The first group has little in common, philosophically, with the second group who propound God's creation, sacrifice, and resulting eschatological hope. But few seem to recognize the specious philosophical presuppositions of the first group, or care. Particularly it is the common absence of group two that disturbs, not the presence of group one who, we must grudgingly admit, do have their practical merit and insights.

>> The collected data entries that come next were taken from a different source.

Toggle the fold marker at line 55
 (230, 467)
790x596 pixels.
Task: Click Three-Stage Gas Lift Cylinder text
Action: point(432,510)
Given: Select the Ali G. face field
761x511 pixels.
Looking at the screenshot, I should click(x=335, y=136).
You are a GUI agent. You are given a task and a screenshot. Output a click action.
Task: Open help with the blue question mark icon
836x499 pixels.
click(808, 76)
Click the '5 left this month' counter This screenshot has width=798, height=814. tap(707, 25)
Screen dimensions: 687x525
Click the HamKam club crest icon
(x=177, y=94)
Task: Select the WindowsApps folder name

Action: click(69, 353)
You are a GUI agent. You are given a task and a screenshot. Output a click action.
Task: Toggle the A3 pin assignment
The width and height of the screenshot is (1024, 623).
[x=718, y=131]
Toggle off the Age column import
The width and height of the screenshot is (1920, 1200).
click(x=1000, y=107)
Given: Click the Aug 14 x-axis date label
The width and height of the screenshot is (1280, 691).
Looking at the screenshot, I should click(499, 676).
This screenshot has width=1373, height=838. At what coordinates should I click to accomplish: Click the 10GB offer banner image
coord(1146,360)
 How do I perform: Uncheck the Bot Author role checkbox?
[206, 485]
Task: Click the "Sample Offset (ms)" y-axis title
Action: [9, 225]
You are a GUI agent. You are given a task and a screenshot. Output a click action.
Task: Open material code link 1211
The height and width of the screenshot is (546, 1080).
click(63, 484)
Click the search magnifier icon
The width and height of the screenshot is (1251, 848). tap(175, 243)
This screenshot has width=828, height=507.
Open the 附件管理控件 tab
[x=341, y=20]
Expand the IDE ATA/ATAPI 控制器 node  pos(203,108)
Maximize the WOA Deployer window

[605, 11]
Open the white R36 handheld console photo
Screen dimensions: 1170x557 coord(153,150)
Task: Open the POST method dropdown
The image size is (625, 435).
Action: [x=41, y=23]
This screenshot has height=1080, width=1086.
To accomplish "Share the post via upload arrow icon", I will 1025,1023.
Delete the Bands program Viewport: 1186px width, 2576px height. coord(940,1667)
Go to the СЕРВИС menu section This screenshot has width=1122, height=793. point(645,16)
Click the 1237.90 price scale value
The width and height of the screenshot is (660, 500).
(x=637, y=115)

How many SDAs would not be surprised to realize that the play wright Robert Bolt, who wrote the script for the movie we show in our churches and schools, Man for All Seasons, feels the need in the preface to the play to "perhaps apologize for . . . the appropriation of ... a Christian saint" and confesses, "I am not . . . even in the meaningful sense of the word a Christian." Rather, Bolt believes "our thinkers, artists . . . our men of science should labor to get for us a sense of self-hood without resort to magic." [Religion?]

We need to understand how a man can write a play so filled with Christian insight and still choose Camus over Christ. We need to be wise as serpents in our witness. For witnessing is our only finally important industry.

There are many Thomases among us who need a bit of evidence to shore up a flagging faith. And we are remiss if we do not, like Christ, appear to Thomas with the evidence.

How can we fail to present what light we can acquire through the use of God-provided reason?

Athens and Jerusalem must understand one another for Athen's sake.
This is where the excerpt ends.